So many seed packets to choose from! (Petr Kratochvil/publicdomainpictures.net)

Most of us are soon heading out to buy our annuals to plant when all danger of frost is past in our area. Some of us may have already started our seeds indoors. I do not start any seeds indoors, but there are some seeds that I direct sow onto my garden once the soil has warmed up.

I just can't resist buying seed packets when I see them, mainly some leaf lettuce and New Zealand spinach that I grow in pots on my deck in the hope of outwitting the rabbits. I also rake or rough-up the soil in some of my flowerbeds once the ground is warm enough and scatter the seeds of annuals such as celosia, cleome, zinnias, and marigolds, as they are so easy. I just scatter them in what I think will be the bare spots in my perennial beds, and then I throw a little potting soil over the area to camouflage them so that the birds don't gobble them up.

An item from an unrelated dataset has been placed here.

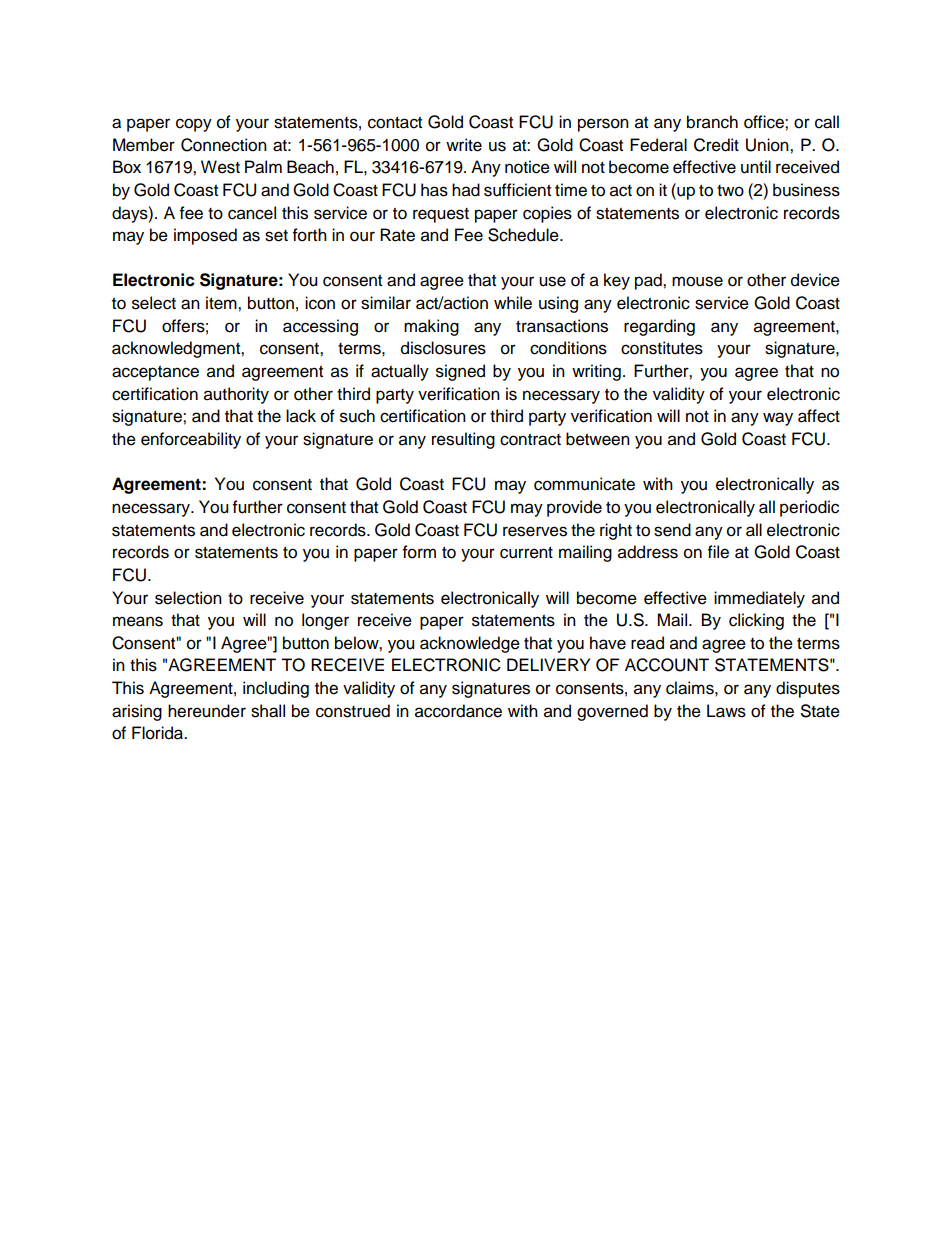 The width and height of the screenshot is (952, 1233). Describe the element at coordinates (672, 530) in the screenshot. I see `send` at that location.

Cosmos seeds are easy using that method too, and I look for the shorter varieties of those.

Sweet alyssum, a low-growing edger, also grows easily from seed, as does the lovely blue clary sage. It will bloom happily from June until frost. I don't bother to pull up the seedlings to thin them when they appear. I just cut them to the ground with nail scissors.

There are usually enough spring showers to keep the plants growing and many may even self-sow next year.